Manipur’s long tradition of independence can be traced to the foundation of the Kangleipak State in 1110. The Kingdom of Manipur was conquered by Great Britain following the brief Anglo- Manipuri War of 1891, becoming a British protectorate.
Initially, there was a demand of the creation of an independent state within the borders of Manipur, and dismissing the merger with India as involuntary. But even after carving a new state of Manipur, on 21 January 1972, their demand continued.
The protests took a violent form with the formation of various militant and insurgent groups.
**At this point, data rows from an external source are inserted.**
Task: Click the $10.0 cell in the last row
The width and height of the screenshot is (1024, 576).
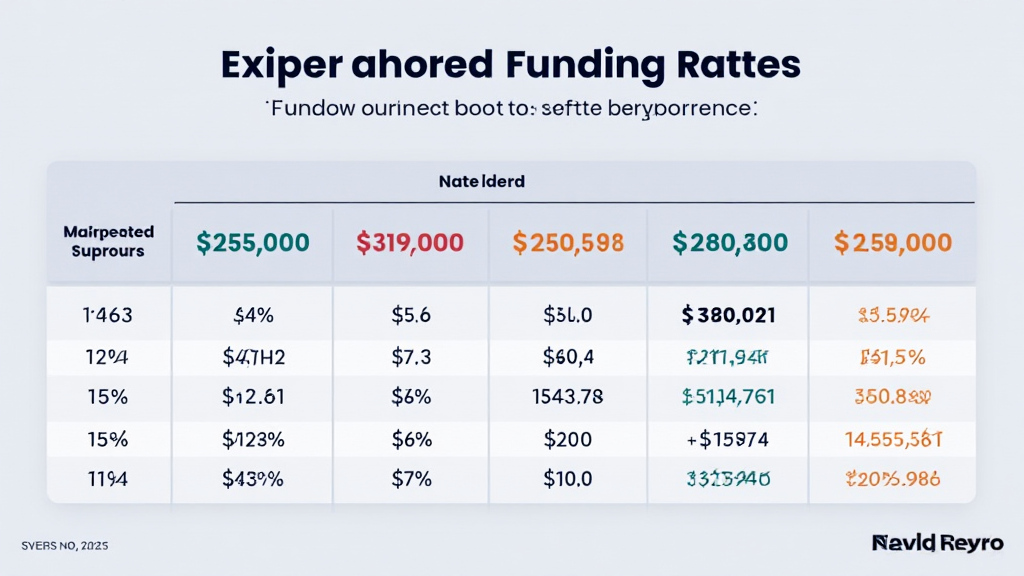Action: pos(567,478)
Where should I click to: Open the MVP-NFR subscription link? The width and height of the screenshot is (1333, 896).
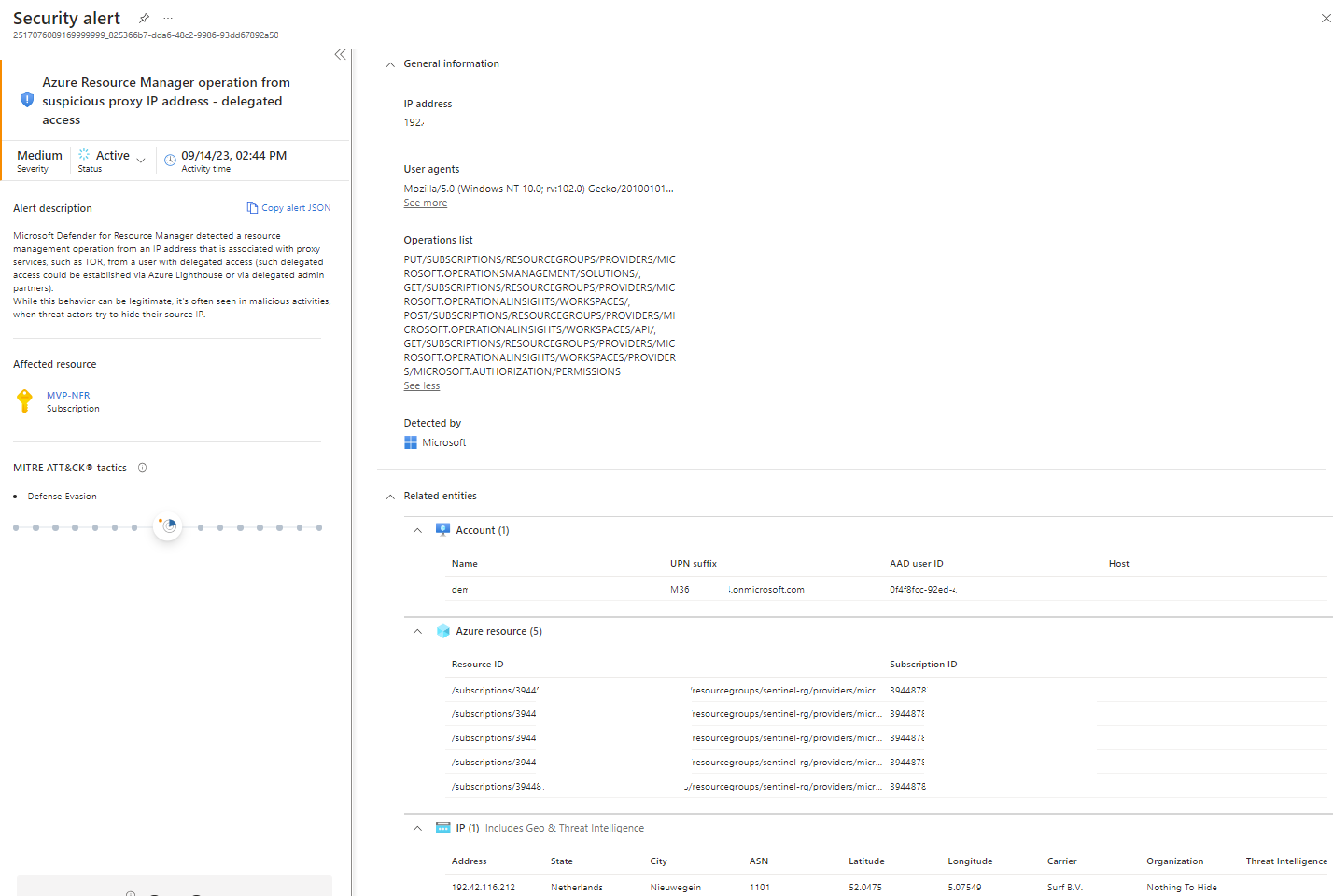[68, 396]
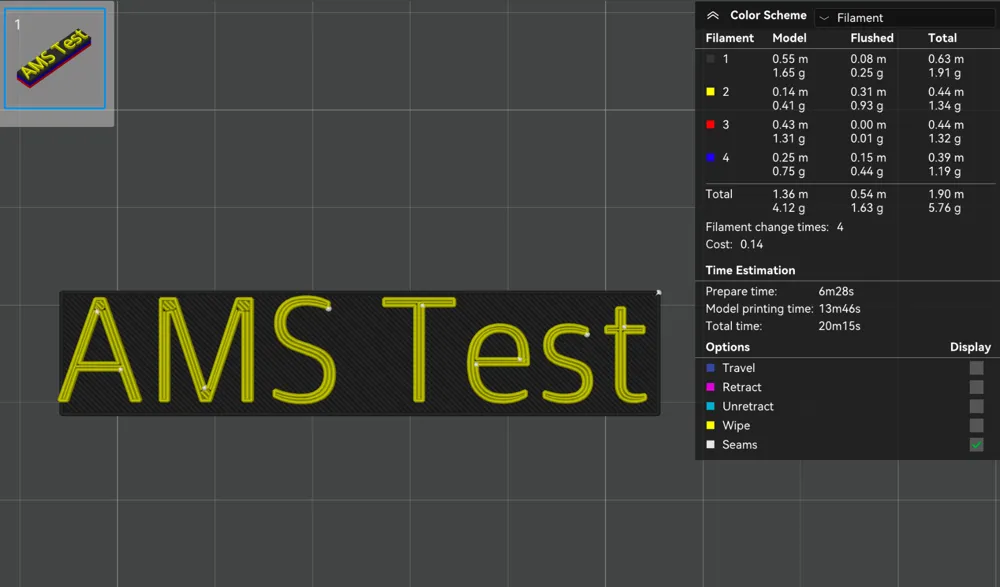Click the red filament 3 color swatch
Image resolution: width=1000 pixels, height=587 pixels.
(709, 125)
Even in this regard of political independence, Manipur is not united. There are majorly 3 tribes (Meitei, Naga and Kuki) in Manipur each with a separate set of demands.
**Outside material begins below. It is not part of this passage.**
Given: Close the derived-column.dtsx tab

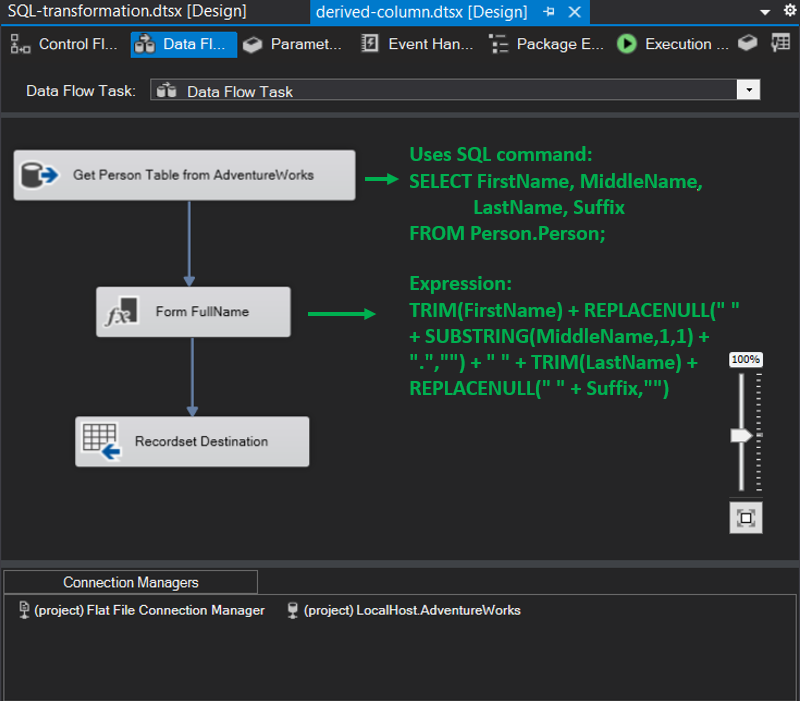Looking at the screenshot, I should tap(573, 12).
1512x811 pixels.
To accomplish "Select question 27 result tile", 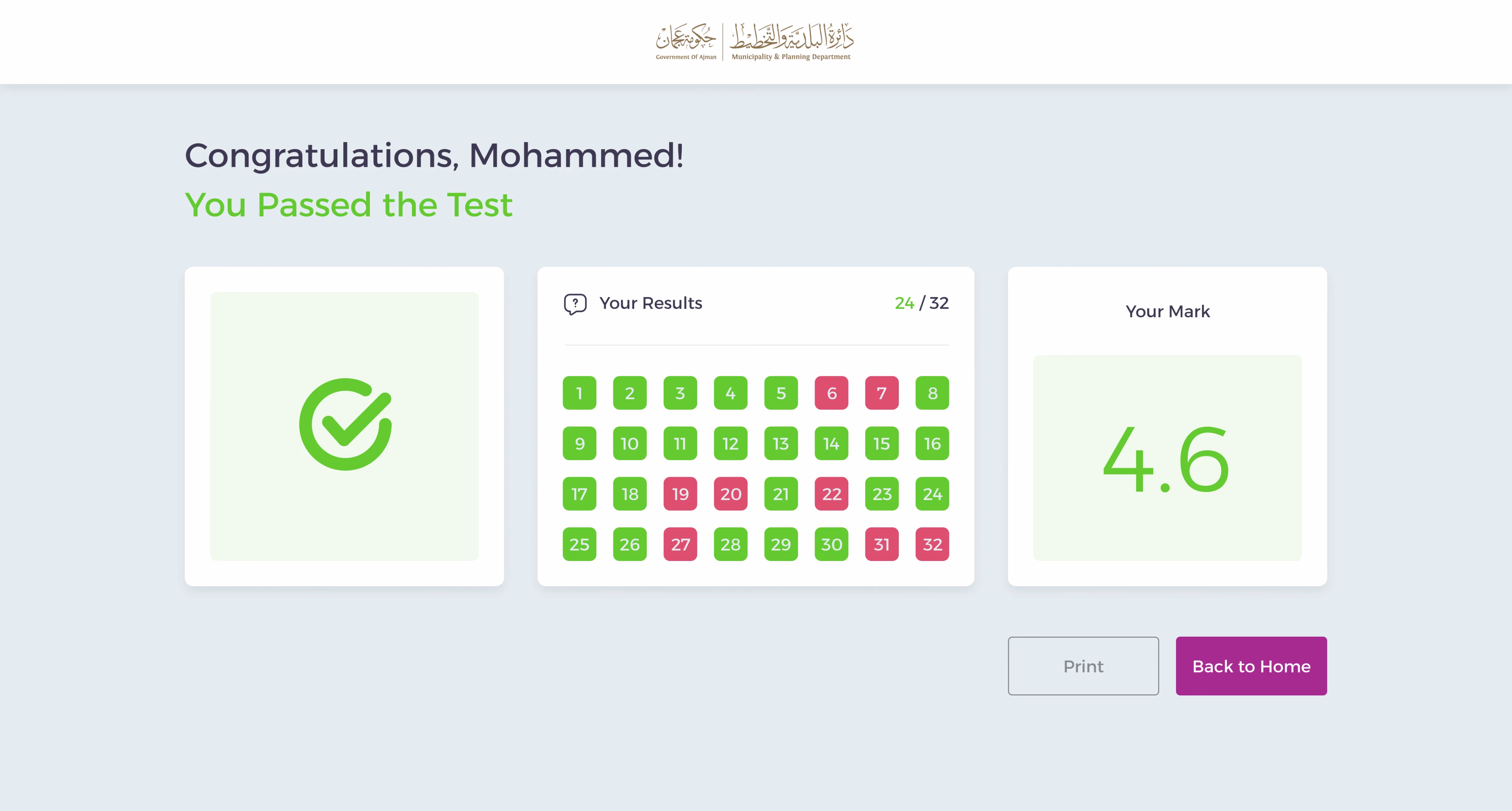I will (680, 544).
- The Meitei insurgent groups seek independence from India.
- The Kuki insurgent groups want a separate state for the Kukis to be carved out from the present state of Manipur.
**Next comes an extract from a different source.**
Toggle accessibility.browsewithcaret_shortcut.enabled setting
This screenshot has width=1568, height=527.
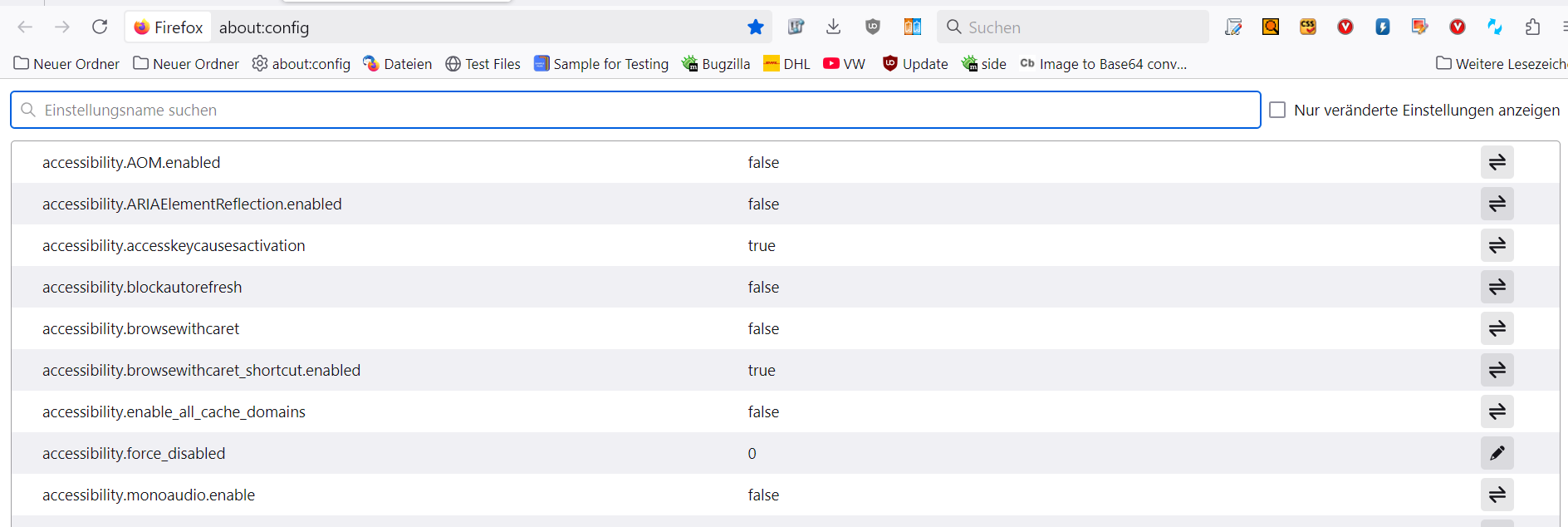[1497, 370]
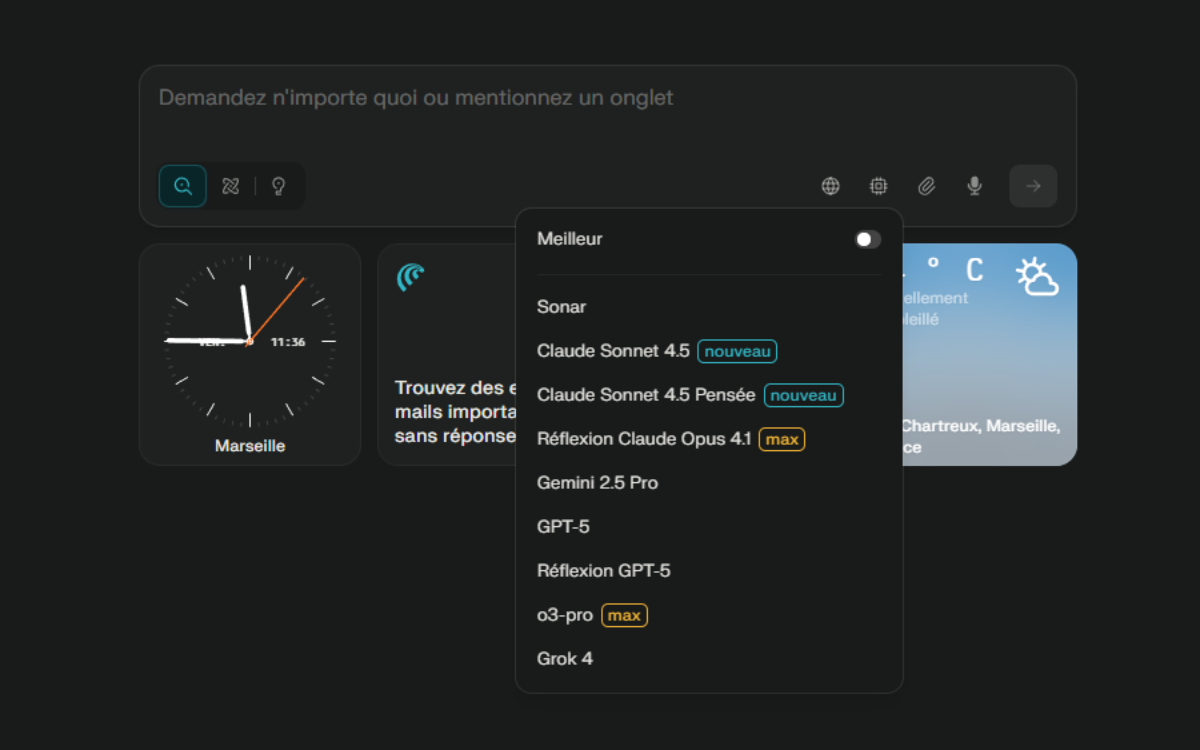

- The Nagas wish to annex part of Manipur and merge with a greater Nagaland or Nagalim.
Some want the envisaged nation to be based on “Christianity”. Their discontent is also due to varied boundaries, populations and identities. The issue is further complicated as Manipur is not unified by a language. There are as many as 29 different dialects with 5 main tribal dialects recognized by government of Manipur for medium of instruction and examination up to class V.
Coming to the current scenario of Manipur politics, according to Cvoter, Inner Manipur has its votes divided between BJP and Congress, while the newly created districts have voted for BJP and not then ruling Congress.Manipur went into polling in 2018, and there has been a formation of new government, that of Bharatiya Janata Party in the state, with N. Biren Singh as the serving Chief Minister of Manipur.